Lavrov was speaking at a meeting with United Nations special envoy on Syria, Staffan de Mistura, who is visiting Moscow.

De Mistura said a new Syrian constitution will be one of the main items on the agenda for U.N.-sponsored talks in Geneva next week between opposing sides in the Syria conflict, RIA reported.

On Friday, Syrian opposition figures meeting in Saudi Arabia decided to send a united delegation to U.N.-brokered peace talks in Geneva, according to an opposition source who participated in the talks.

The group formed a new 50-member High Negotiations Committee (HNC), 11 of whom will be chosen to participate in the U.N. peace talks in Geneva next week, said Ahmed Ramadan, the head of the press department at the Syrian National Coalition, which took part in the Riyadh meeting.

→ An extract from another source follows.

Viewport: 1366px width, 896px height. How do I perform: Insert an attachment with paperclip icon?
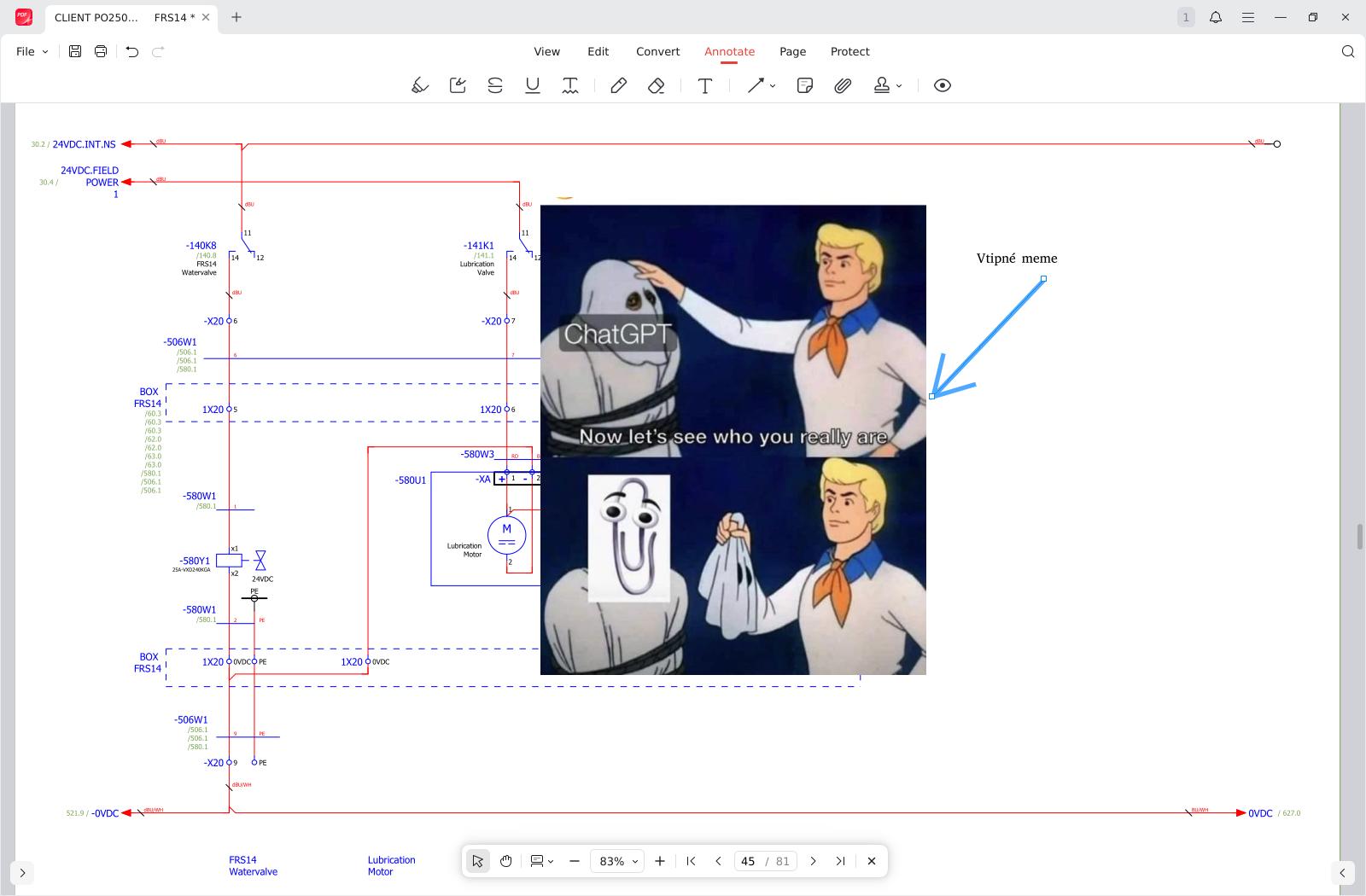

"They will include members of the Cairo and Moscow platforms," Ramadan told German Press Agency (DPA) by phone from Saudi Arabia, a reference to different Syrian opposition groups with diverging opinions.

Another opposition member, Bassma Kodmani, said that the "Moscow [opposition] group took part in the Riyadh" meeting, where they stressed that they are committed to being in one delegation with other opposition groups.

The meeting in Riyadh continues on Friday, with a goal of finalizing names of representatives to the delegation and the new committee, opposition sources said.

The approximately 150 delegates gathering in Saudi Arabia since Wednesday reiterated that a solution to Syria's war, now in its seventh year, can only be achieved with the departure of Syrian regime leader Bashar Assad at the start of the transitional period.

Opposition groups have been divided by regional rivalries, as Russia backs Assad, while Turkey and other regional powers back different opposition groups.